** WORKING DATA **

****************************************

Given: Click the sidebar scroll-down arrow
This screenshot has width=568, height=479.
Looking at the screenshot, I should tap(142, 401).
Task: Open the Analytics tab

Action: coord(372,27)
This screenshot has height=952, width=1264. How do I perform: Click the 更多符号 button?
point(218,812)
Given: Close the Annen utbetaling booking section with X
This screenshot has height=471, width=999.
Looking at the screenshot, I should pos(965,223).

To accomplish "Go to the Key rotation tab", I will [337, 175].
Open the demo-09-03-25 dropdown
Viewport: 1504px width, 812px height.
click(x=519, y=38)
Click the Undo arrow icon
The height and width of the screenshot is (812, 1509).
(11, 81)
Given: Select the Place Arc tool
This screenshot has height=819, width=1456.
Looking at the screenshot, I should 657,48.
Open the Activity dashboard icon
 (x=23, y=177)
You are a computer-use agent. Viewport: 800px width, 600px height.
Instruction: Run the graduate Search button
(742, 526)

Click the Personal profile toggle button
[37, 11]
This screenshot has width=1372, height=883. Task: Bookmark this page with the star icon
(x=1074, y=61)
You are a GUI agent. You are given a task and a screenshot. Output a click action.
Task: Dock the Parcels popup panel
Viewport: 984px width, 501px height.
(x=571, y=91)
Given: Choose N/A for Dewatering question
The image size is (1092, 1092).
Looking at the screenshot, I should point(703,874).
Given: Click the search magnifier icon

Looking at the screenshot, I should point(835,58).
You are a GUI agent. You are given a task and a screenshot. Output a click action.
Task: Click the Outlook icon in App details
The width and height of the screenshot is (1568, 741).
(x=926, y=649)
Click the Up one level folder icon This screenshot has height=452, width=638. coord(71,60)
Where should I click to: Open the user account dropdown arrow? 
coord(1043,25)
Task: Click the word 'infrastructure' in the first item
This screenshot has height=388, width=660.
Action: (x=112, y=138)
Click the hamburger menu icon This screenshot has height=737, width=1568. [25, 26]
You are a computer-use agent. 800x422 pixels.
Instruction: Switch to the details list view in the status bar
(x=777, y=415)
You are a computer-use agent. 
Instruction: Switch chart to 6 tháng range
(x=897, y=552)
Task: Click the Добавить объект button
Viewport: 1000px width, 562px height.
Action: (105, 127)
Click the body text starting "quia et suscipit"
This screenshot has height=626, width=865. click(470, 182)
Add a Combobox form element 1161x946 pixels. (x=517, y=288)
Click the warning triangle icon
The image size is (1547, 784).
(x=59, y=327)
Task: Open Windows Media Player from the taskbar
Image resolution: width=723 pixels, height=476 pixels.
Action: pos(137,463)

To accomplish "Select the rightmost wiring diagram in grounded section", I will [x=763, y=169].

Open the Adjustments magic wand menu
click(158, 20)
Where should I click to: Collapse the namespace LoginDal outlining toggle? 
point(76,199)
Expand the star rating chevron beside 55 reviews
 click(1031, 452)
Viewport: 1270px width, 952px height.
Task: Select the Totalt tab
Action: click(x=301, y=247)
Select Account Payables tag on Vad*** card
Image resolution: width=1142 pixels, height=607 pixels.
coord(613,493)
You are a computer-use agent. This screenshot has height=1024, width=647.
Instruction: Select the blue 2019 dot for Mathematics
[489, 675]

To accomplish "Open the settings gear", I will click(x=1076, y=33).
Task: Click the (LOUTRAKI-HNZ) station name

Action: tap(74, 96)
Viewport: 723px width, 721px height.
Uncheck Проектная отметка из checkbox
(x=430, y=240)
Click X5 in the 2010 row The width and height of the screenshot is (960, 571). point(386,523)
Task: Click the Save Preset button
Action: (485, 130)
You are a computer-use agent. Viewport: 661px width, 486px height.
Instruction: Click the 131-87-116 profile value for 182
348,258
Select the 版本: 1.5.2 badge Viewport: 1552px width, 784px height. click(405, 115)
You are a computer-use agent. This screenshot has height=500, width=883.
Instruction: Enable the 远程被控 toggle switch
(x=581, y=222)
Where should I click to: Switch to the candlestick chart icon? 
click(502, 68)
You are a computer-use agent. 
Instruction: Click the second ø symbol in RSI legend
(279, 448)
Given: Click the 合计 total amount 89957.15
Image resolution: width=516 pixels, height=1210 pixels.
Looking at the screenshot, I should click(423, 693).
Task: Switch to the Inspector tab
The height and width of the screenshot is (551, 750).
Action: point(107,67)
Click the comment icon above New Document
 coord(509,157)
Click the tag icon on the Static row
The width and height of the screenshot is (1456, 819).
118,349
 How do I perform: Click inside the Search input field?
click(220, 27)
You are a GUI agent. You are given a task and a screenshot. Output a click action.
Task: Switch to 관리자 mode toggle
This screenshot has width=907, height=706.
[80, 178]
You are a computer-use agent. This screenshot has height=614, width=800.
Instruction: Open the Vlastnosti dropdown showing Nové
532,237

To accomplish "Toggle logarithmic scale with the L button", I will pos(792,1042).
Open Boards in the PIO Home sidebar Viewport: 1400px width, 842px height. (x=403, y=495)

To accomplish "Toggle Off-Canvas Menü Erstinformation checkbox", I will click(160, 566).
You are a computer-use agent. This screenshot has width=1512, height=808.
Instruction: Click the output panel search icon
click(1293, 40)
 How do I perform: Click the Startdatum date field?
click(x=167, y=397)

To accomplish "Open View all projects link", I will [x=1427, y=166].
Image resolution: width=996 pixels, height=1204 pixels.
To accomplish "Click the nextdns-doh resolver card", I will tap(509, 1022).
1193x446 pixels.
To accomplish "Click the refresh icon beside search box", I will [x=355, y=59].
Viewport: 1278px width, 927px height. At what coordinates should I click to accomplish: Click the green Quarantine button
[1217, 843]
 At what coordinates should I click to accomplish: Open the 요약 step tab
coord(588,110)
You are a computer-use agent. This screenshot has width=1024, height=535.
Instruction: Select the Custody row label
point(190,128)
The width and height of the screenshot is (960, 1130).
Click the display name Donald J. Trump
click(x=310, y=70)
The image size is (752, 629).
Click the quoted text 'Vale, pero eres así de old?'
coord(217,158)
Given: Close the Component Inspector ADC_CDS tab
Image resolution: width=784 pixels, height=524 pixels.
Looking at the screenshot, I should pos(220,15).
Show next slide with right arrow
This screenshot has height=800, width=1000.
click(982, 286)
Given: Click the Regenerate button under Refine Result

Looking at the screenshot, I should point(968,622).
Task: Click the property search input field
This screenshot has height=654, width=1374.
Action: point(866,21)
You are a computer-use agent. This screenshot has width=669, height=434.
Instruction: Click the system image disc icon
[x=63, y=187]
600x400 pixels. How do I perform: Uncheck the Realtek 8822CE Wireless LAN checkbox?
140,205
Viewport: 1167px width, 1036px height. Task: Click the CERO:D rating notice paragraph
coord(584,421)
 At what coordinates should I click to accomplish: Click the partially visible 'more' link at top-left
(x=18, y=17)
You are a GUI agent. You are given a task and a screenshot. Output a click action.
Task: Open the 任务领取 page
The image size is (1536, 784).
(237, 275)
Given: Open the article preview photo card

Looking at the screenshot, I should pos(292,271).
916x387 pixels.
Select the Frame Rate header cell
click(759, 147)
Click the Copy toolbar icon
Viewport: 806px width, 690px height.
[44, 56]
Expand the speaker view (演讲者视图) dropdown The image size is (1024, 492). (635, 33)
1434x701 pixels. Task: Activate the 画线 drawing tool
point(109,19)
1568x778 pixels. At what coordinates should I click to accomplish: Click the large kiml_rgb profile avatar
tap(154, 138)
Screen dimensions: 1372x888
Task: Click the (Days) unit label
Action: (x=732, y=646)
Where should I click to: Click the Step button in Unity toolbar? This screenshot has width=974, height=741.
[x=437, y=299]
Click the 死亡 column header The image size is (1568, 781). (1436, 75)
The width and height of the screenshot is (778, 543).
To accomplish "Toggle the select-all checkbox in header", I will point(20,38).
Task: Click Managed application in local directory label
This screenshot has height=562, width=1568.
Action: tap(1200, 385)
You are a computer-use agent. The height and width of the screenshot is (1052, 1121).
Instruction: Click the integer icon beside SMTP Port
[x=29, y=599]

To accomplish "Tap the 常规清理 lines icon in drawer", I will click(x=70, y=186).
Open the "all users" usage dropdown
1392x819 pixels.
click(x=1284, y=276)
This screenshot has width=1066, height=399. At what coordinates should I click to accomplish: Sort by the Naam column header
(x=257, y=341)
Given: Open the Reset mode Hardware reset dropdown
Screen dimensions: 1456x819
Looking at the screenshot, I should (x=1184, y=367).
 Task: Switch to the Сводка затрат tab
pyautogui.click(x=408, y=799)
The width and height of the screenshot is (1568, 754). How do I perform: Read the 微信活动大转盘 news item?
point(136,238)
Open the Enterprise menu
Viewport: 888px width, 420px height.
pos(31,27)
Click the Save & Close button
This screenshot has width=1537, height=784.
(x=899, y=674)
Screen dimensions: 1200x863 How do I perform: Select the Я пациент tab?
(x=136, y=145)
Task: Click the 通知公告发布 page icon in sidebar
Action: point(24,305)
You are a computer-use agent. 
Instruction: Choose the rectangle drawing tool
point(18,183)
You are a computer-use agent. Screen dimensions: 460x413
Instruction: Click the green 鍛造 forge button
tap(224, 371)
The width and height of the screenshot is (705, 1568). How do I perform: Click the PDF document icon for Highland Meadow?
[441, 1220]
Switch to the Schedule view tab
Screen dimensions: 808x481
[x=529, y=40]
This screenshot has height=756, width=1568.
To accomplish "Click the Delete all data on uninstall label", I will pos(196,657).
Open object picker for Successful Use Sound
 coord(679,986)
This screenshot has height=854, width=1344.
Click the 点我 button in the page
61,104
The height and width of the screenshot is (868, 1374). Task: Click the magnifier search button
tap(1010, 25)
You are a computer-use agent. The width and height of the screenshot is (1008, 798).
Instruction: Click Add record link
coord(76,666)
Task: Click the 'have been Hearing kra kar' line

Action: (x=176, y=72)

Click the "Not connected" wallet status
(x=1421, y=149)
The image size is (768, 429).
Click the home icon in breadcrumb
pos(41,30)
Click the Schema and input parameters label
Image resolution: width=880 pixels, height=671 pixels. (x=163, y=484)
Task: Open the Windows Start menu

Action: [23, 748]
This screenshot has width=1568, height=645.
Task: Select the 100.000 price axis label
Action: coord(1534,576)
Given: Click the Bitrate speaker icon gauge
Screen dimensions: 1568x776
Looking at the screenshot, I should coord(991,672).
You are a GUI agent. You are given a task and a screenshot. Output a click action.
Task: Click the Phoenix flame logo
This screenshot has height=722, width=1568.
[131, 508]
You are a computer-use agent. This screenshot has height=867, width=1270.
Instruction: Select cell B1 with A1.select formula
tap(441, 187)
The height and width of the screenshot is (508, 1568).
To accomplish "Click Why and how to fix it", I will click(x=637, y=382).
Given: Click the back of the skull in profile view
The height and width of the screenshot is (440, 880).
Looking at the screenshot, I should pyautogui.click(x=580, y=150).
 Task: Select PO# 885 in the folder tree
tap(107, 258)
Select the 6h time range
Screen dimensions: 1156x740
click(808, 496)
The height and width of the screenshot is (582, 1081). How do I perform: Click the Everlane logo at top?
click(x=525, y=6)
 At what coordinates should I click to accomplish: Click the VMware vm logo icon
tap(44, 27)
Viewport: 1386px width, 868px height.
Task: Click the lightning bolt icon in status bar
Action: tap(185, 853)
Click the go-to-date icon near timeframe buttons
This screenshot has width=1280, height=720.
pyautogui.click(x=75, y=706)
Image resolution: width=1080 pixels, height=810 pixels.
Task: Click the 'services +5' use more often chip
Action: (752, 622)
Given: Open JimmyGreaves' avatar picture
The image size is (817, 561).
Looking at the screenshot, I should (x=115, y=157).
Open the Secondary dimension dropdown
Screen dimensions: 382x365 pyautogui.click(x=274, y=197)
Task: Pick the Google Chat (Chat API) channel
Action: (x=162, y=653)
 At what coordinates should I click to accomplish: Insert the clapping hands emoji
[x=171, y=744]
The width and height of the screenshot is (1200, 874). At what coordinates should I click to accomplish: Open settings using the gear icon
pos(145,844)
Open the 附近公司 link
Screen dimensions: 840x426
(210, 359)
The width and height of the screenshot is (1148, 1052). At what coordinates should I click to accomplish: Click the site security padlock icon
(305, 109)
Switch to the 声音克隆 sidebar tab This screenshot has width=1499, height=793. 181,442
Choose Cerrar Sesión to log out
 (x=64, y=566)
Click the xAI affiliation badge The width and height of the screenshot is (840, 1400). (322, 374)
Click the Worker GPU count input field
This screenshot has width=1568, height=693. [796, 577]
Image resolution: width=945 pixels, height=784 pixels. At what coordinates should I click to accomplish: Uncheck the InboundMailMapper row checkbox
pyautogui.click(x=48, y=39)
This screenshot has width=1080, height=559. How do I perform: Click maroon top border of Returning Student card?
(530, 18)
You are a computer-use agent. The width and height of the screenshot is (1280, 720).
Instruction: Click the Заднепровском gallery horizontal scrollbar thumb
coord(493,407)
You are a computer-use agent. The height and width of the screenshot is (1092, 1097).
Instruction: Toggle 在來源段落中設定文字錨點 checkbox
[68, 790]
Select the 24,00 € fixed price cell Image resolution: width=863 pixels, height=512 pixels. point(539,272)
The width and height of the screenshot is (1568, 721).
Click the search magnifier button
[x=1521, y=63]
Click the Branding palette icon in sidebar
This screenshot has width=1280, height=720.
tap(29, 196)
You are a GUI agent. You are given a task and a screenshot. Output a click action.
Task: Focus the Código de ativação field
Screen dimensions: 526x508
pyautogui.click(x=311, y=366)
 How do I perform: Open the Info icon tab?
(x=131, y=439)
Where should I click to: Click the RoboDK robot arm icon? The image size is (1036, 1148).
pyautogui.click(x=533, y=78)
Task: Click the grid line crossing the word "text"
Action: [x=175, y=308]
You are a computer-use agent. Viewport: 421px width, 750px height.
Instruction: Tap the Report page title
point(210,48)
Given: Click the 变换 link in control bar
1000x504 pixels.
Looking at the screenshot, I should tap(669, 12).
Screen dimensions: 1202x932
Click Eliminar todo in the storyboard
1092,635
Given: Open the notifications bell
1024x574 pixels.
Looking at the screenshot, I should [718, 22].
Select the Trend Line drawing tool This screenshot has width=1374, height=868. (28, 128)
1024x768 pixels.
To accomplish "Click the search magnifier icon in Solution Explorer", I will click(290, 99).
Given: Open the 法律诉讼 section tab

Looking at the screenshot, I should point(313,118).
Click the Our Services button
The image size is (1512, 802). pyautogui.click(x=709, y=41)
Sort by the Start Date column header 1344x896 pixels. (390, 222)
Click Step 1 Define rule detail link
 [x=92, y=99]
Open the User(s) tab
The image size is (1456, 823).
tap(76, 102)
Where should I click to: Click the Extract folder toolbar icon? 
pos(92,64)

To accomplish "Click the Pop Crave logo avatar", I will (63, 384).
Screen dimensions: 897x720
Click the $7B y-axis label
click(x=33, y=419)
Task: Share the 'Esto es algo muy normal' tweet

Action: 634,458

****************************************

** GIVEN PROBLEM **
Pull out each line of the records that contains the word "what".

** WRITTEN ANSWER **
Viewport: 1278px width, 927px height. At what coordinates should I click to accomplish: Click the green Quarantine button
 At what coordinates should I click to accomplish: Open the 요약 step tab
 At what coordinates should I click to accomplish: Click the partially visible 'more' link at top-left
1568x778 pixels. At what coordinates should I click to accomplish: Click the large kiml_rgb profile avatar
This screenshot has width=1066, height=399. At what coordinates should I click to accomplish: Sort by the Naam column header
 At what coordinates should I click to accomplish: Click the VMware vm logo icon
 At what coordinates should I click to accomplish: Insert the clapping hands emoji
The width and height of the screenshot is (1200, 874). At what coordinates should I click to accomplish: Open settings using the gear icon
The width and height of the screenshot is (1148, 1052). At what coordinates should I click to accomplish: Click the site security padlock icon
Image resolution: width=945 pixels, height=784 pixels. At what coordinates should I click to accomplish: Uncheck the InboundMailMapper row checkbox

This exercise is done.